Berellini Giuliano, Cruciani Gabriele, Mannhold Raimund
Laboratory for Chemometrics and Cheminformatics, Department of Chemistry, University of Perugia, Via Elce di sotto 10, I-06123 Perugia, Italy.
J Med Chem. 2005 Jun 30;48(13):4389-99. doi: 10.1021/jm049024x.
About 20 non-peptide angiotensin II receptor antagonists are in various stages of clinical development. Different modeling approaches were used to predict the pharmacophoric requirements for AT(1) (angiotensin II receptor subtype 1) affinity. However, to our knowledge, none was used to predict both the selectivity toward AT(1) and AT(2) (angiotensin II receptor subtype 2) receptor subtypes. In this paper, partial least squares discriminant analysis is applied to derive the chemical features guiding AT(1) and AT(2) selectivity or mixed AT(1)/AT(2) receptor binding. The method can be used to modulate AT(1) versus AT(2) selectivity. Concerns that unopposed stimulation of the AT(2) receptor might produce adverse effects initiated a search for new balanced antagonists. Moreover, it can serve as a fast filtering procedure in database searches. Finally, some relevant pharmacokinetics and metabolic properties of the database of 53 compounds are calculated using the VolSurf and MetaSite software to allow the simultaneous characterization of pharmacodynamic and pharmacokinetics properties of the chemical space of angiotensin II receptor antagonists.

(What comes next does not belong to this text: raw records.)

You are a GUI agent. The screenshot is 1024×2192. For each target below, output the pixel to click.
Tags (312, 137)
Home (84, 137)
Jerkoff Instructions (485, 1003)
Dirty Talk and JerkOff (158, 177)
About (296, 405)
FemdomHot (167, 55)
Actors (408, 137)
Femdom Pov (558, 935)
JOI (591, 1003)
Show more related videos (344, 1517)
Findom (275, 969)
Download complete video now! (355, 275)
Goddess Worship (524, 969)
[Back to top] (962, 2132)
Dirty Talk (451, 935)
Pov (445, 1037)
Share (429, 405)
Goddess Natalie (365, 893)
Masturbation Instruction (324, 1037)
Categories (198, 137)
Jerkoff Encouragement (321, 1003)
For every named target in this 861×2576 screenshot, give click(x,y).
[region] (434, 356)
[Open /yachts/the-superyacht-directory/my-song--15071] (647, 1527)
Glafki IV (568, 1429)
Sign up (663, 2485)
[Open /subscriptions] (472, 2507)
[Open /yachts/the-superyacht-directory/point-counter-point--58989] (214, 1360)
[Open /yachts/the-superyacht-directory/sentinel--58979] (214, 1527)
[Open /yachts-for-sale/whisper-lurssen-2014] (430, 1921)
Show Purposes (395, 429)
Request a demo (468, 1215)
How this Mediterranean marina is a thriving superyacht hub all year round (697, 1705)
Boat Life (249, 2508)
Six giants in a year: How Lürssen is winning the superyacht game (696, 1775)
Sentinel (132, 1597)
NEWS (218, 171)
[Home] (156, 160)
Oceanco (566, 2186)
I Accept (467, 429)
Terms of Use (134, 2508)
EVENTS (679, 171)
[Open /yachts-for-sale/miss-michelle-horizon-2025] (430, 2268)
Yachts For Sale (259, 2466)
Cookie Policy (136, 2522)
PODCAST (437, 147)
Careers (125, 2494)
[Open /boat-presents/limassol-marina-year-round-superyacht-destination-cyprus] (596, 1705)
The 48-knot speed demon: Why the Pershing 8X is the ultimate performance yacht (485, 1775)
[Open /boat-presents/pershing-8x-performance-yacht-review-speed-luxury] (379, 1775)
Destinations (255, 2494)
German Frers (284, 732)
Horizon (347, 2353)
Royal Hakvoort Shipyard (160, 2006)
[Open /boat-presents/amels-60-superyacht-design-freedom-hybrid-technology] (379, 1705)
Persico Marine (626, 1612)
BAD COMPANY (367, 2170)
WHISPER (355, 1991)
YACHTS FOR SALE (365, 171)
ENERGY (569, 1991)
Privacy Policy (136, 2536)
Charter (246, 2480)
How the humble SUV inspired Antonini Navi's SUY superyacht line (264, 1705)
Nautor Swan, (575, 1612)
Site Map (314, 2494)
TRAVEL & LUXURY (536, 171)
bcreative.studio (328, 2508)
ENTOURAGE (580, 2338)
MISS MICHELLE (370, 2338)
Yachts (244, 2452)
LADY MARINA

约20种非肽类血管紧张素II受体拮抗剂正处于临床开发的不同阶段。人们采用了不同的建模方法来预测对AT(1)(血管紧张素II 1型受体亚型)亲和力的药效团要求。然而,据我们所知,尚无方法用于预测对AT(1)和AT(2)(血管紧张素II 2型受体亚型)受体亚型的选择性。本文应用偏最小二乘判别分析来推导指导AT(1)和AT(2)选择性或混合AT(1)/AT(2)受体结合的化学特征。该方法可用于调节AT(1)与AT(2)的选择性。由于担心对AT(2)受体的无对抗刺激可能产生不良反应,人们开始寻找新型平衡拮抗剂。此外,它可作为数据库搜索中的快速筛选程序。最后,使用VolSurf和MetaSite软件计算了53种化合物数据库的一些相关药代动力学和代谢特性,以便同时表征血管紧张素II受体拮抗剂化学空间的药效学和药代动力学特性。